Se invece avessi potuto o dovuto scegliere un brand che ti vestisse, su chi sarebbe ricaduta la tua scelta?

Per affetto e per le mie ridotte possibilità – non credo mi aprirebbero le porte di Dior (ride) – penso che avrei chiesto a Caraceni, un simbolo della sartoria milanese. Abbiamo un rapporto che è nato anche per affinità elettiva e i suoi abiti raccontano una storia. Tra l’altro una storia legata anche allo smoking di mio nonno, perché il primo Caraceni (fondatore dell’omonima sartoria) ha lavorato anche con Giuliani, che è il sarto che ha cucito lo smoking di mio nonno. Alla fine tutto torna.

 

Qual è invece la collaborazione che ti ha reso più fiero fino ad oggi?

Uno dei più grandi riconoscimenti per me è stato lavorare con Barbour, perché da sempre fa parte del mio lessico familiare. L’ho raccontato a lungo, poi è arrivato il primo #giftedby e infine abbiamo fatto in collaborazione una puntata del podcast. Significa che le storie che si raccontano e la passione con cui lo fai in un certo senso premiano. Mi sento molto fortunato perché sono arrivato a traguardi importanti con brand di grande valore e allo stesso tempo molto affini a me.

 

Se invece dovessi sognare in grande, a chi punteresti?

Senza dubbio Chanel (ride). In realtà nel mio Olimpo dei big sono in tre: oltre a Chanel, che stimo come donna – per quanto controversa – per il suo ruolo all’interno della storia della moda, Missoni, perché i brand per me partono sempre da un heritage e soprattutto dalle persone che li hanno creati. E infine Thom Browne, che credo abbia uno stile incredibile e soprattutto mette in atto un tentativo costante di disarcionare la moda maschile. Anche sui red carpet.

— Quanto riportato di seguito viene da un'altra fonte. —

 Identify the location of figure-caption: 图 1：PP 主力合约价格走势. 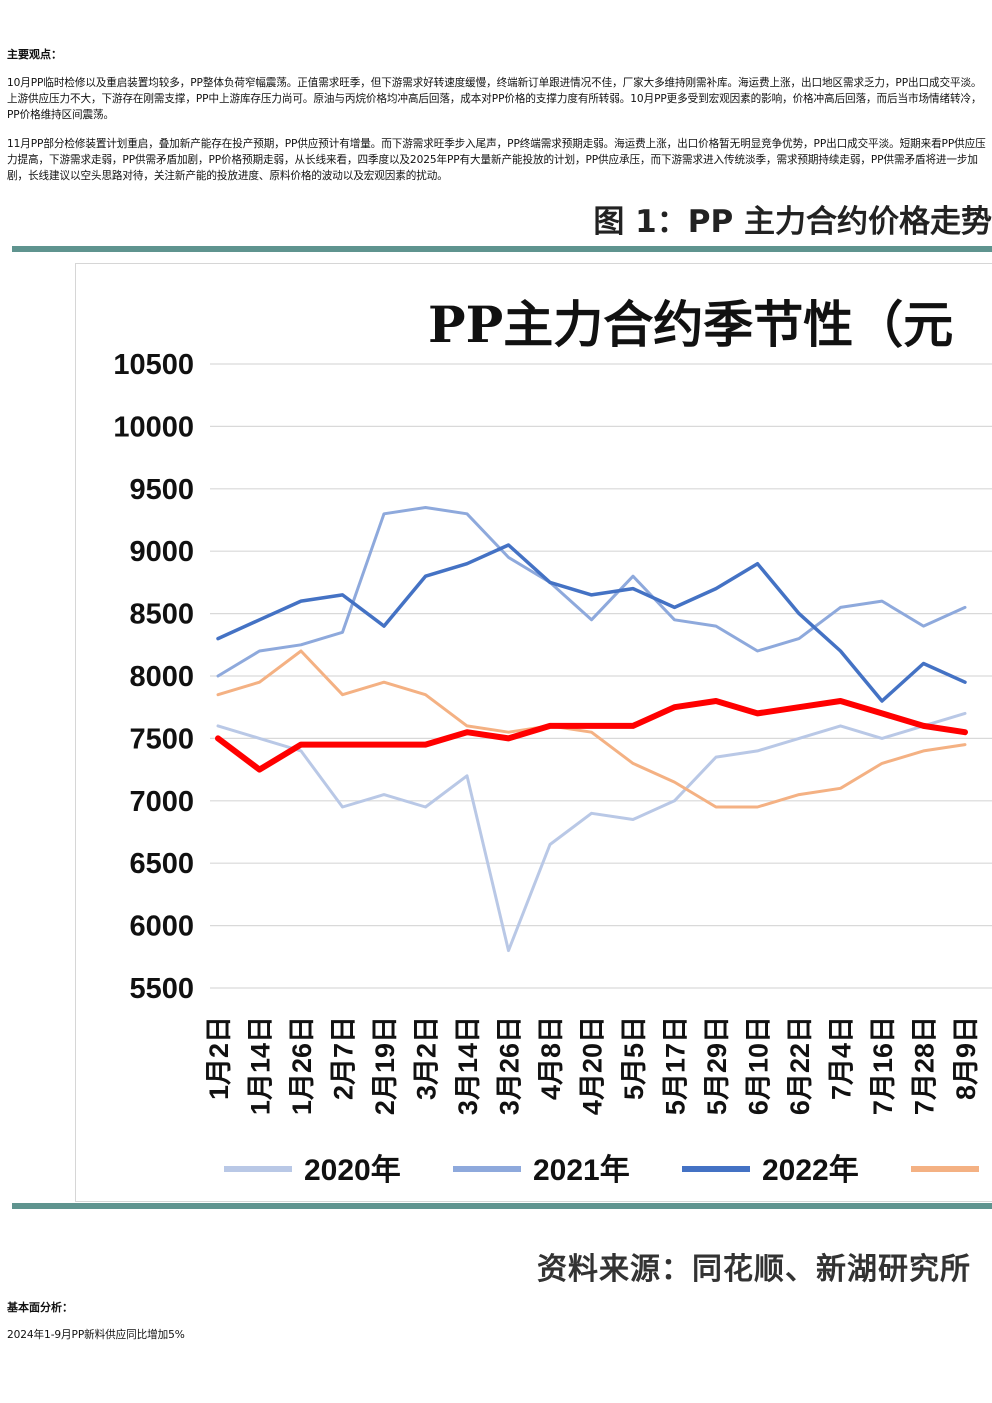
(792, 222).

Foto: Instagram @lorenzobises

 

A proposito di red carpet, che cosa ne pensi della polemica che ha travolto gli influencer invitati a Venezia?

Io credo che piano piano si capirà che è importante richiedere uno sforzo da parte di tutti, perché rimane la Mostra del Cinema e visto che il red carpet è finalizzato alla proiezione del film in anteprima è giusto richiedere agli influencer una narrazione che vada oltre al make-up, al red carpet e ai vestiti.

 

A volte viene come l’impressione che il cinema passi totalmente in secondo piano.

Sì, sono d’accordo. Anche in questo aspetto credo che la community giochi un ruolo importante, nel chiedere all’influencer un feedback. Perché c’è un interscambio continuo e la community costituisce un ago della bilancia fondamentale in questo lavoro. Mi sembra sciocco non concludere la narrazione complessiva, considerato che il red carpet è un passaggio che porta alla proiezione. Sfatiamo però anche il mito che gli influencer se ne vadano senza guardare il film, forse dovrebbe spettare al brand pretendere un racconto un po’ più completo. Secondo me stiamo andando verso quella direzione.